Smart Public Transit - Transit Hub

This project addresses the problem of urban transportation and congestion by building analytical tools that help the customers and the transit agencies reduce uncertainties and optimize the transit operations. We adress this problem at three fronts - Data Analytics, Planning and analysis tool for understanding and projecting the impact of transportation choices, and developing scalable data stores that can enable cities to operate their own data lakes and analytics engines.

Data Analytics

We focus on data analytics to understand bottlenecks and improve the operational reliability. For this, we start by first collecting multimodal data about transit operations, traffic, public events and congestion from cities of Nashville and Chattanooga. Then, we perform data analytics to understand the causes of transit delays and help provide tools that inform the community as well as transit operators deal with both long term planning as well as short term delays.

Some results from this work are listed below.

Deep Learning Based Anomaly Detection

Non-recurring traffic congestion is caused by temporary disruptions, such as accidents, sports games, adverse weather, etc. The data we use consists of historical traffic speed, jam factor (a traffic congestion indicator), and events collected over a year from Nashville, TN to train a multi-layered deep neural network.
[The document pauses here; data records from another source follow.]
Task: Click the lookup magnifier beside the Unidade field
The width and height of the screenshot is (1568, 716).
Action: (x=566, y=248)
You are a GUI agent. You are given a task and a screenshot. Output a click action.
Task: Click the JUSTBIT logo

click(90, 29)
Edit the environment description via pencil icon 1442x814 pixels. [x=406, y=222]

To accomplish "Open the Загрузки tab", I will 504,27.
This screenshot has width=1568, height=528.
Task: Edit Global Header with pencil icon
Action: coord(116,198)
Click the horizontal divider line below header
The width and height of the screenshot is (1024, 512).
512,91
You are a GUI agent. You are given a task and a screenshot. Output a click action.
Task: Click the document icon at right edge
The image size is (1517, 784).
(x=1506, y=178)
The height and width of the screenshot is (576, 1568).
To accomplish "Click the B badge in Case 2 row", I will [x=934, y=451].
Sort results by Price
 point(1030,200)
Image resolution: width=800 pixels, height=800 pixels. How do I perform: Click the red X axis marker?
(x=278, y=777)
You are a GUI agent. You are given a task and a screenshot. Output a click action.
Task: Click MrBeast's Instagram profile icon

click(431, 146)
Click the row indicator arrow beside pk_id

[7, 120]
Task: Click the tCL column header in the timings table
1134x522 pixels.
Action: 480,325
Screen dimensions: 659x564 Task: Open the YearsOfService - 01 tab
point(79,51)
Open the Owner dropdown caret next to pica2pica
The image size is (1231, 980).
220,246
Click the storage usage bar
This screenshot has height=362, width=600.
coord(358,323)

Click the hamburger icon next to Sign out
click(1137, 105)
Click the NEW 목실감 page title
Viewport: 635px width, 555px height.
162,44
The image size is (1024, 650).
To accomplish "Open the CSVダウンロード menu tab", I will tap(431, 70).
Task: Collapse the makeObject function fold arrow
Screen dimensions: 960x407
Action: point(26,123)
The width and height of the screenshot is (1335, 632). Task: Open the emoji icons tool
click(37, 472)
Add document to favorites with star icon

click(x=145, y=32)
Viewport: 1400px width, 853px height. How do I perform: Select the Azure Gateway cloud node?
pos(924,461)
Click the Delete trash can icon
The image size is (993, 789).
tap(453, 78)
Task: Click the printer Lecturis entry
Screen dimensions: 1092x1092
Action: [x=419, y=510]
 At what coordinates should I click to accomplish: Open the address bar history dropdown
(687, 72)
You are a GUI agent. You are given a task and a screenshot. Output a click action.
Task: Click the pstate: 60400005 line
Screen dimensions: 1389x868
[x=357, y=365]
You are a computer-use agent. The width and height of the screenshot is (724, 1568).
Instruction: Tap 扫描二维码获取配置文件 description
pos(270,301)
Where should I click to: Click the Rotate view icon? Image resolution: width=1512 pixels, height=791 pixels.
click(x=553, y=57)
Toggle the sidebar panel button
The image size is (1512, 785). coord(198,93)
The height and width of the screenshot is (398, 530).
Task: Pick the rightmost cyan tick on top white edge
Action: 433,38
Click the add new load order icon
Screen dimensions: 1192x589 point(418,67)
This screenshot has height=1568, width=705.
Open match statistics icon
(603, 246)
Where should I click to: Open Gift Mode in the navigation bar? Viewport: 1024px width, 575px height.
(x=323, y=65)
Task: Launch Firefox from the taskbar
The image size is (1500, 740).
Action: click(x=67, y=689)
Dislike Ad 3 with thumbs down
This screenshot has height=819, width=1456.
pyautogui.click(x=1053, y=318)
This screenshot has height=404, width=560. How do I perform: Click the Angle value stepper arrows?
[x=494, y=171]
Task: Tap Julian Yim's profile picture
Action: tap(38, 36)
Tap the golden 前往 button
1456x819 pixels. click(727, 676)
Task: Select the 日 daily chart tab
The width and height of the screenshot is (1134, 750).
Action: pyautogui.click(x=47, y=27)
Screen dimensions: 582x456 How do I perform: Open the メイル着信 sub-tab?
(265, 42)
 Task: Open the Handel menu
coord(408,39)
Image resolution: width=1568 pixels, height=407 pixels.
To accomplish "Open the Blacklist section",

The traffic dataset contains over 900 million data records. The network is thereafter used to classify real-time data and identify anomalous operations. Compared with traditional approaches of using statistical or machine learning techniques, our model reaches an accuracy of 98.73 percent when identifying traffic congestion caused by football games. Our approach first encodes the traffic across a region as an image. After that, the image data from different timestamps is fused with event- and time-related data. Then a crossover operator is used as a data augmentation method to generate training datasets with more balanced classes. Finally, we use the receiver operating characteristic (ROC) analysis to tune the sensitivity of the classifier.

Slides: DxNAT: Deep Neural Networks for Explaining Non-recurring Traffic Congestion

Surrogate Data Sensing

Data generated by transit vehicles that are equipped with GPS can be used to provide surrogate sensing of traffic conditions in the city. We propose a multivariate predictive multi-model approach called SpeedPro. It can identify similar clusters of operation from historical data that includes the real-time position of a probe vehicle, weather, and driver identifier, and then employs different models to estimate the traffic speed in real-time as a function of current weather, and transit vehicle speed. The work has been published by the SmartSys 2017 workshop. See the folloing slides: SpeedPro: A Predictive Multi-modal Approach for Urban Traffic Speed Estimation

Understanding Delays and Optimizing Schedule

The on-time arrival performance of buses at stops is a critical metric for both riders and city planners to evaluate the reliability of a transit system. Identifying the bottlenecks in transit networks that often have abnormal delay is the first step for scheduling optimization. We built a prescriptive analytics mechanism to identify historical bus delay patterns and locate the bottlenecks in the transit network by measuring transit performance.

The transit performance is affected by various factors, such as the travel demand, traffic conditions, weather, etc. These stochastic factors make it very difficult to optimize timetables to match the actual transit operation. To better undestand the factors affecting delays we built a system called Delay Radar. It uses multivariate linear regression models and random forest models to analyze the traffic and weather data to make predictions on transit travel time. Further, we created a robust delay prediction algorithm that uses multiple data sources and combines clustering analysis and Kalman filters. Additionally, a novel route segmentation mechanism that handles the issue of data sparsity was developed. You can read more about it in these slides.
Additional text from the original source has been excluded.